本記事は、
公開されている事故報告書をもとに、
特定企業を批評するものではなく、
事故の構造と判断の前提を読み解くことを目的としている。
事故のポイント
岡山県精神科医療センターで、ランサムウェアによるサイバー攻撃が発生した。
最大約4万人分の患者情報が流出した可能性がある。
電子カルテそのものの流出は現時点で確認されていないが、共有フォルダ内の医事統計や議事録などが抜き取られた。

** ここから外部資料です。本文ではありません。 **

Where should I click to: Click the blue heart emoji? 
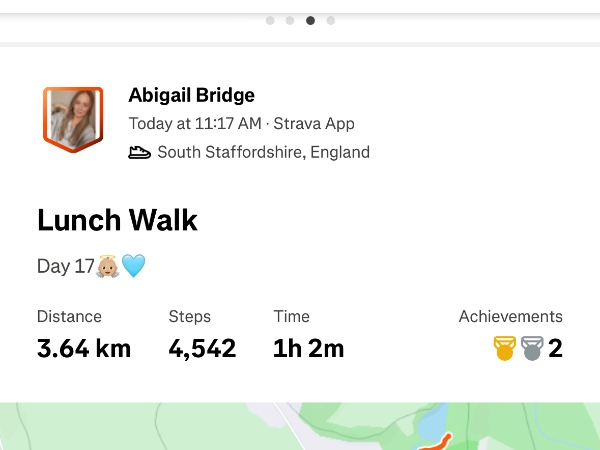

外部接続に利用していたVPN(仮想専用線:外部から内部ネットワークへ安全に接続する仕組み)の機器が、脆弱と通知されていた機種であったことが明らかになっている。
なぜ事故が起きたか
今回の事故は、「高度なゼロデイ攻撃」だったという話ではない。
脆弱と通知されていたVPN機器が更新されないまま使われていた。
攻撃者は特定の病院を選んだのではない。
インターネット上のIP(機器の住所)を自動でスキャンし、脆弱性のある機器を見つけて侵入する。
「狙われた」のではなく、「開いていた」のだ。
しかし、機器の更新は業者と協議中のまま進まず、最終的には棚上げになっていた。
ここにあるのは技術不足ではなく、リスクを上位に置かなかった判断である。
原因の分類
運用のズレ
脆弱性は通知されていた。
つまり、情報はあった。
しかし、
・今すぐ止まるわけではない
・他にも優先案件がある
・次回更新時にまとめて
こうした運用上の判断の積み重ねが、結果として「放置」になった。
これは設定ミスでも管理ミスでもない。
リスク評価と優先順位付けのズレである。
本当の問題
多くの組織はこう考える。
「うちは狙われないだろう」
だが現実は違う。
攻撃者は組織を見ていない。
穴を見ている。
脆弱性のある機器があれば、規模や知名度に関係なく自動で攻撃される。
問題は、
「狙われる」という誤解の上に判断を置いてしまうことだ。
防げた可能性が高い対策
脆弱性通知が届いたとき、
「いつやるか」ではなく「いつまでに終えるか」を決めること。
期限のない対策は、実行されない。
一般向けの再発防止ポイント
- 機器やソフトの更新通知を放置しない
- 外部接続機器の一覧を把握する
- 更新の担当者を明確にする
- 「後で」は日付に変換する
- セキュリティ案件を会議の最後に回さない
特別な専門知識は不要だ。
優先順位の置き方の問題である。
文系セキスペの視点
セキュリティ事故は、技術の敗北ではない。
多くは判断の敗北だ。
脆弱性は抽象的だ。
今すぐ痛みを感じない。
だから会議の中で弱い。
売上や診療の課題に比べて、具体性がない。
しかし攻撃者にとっては違う。
脆弱性は「今、叩ける入口」だ。
この認識の差が、事故を生む。
読者への問い
あなたの組織で「分かっているが未対応」の脆弱性は、いくつあるだろうか。
判断変更ログ
今回の事故を通じて、私は改めて確信した。
「先送り文化」という曖昧な言葉では足りない。
問題は、
脆弱性対策の優先順位が極めて低かったことだ。
ゼロデイかどうかではない。
既知の脆弱性を放置する構造こそが最大のリスクだと、判断がより明確になった。
本質の一行まとめ
脆弱性は技術の穴だが、放置は判断の穴である。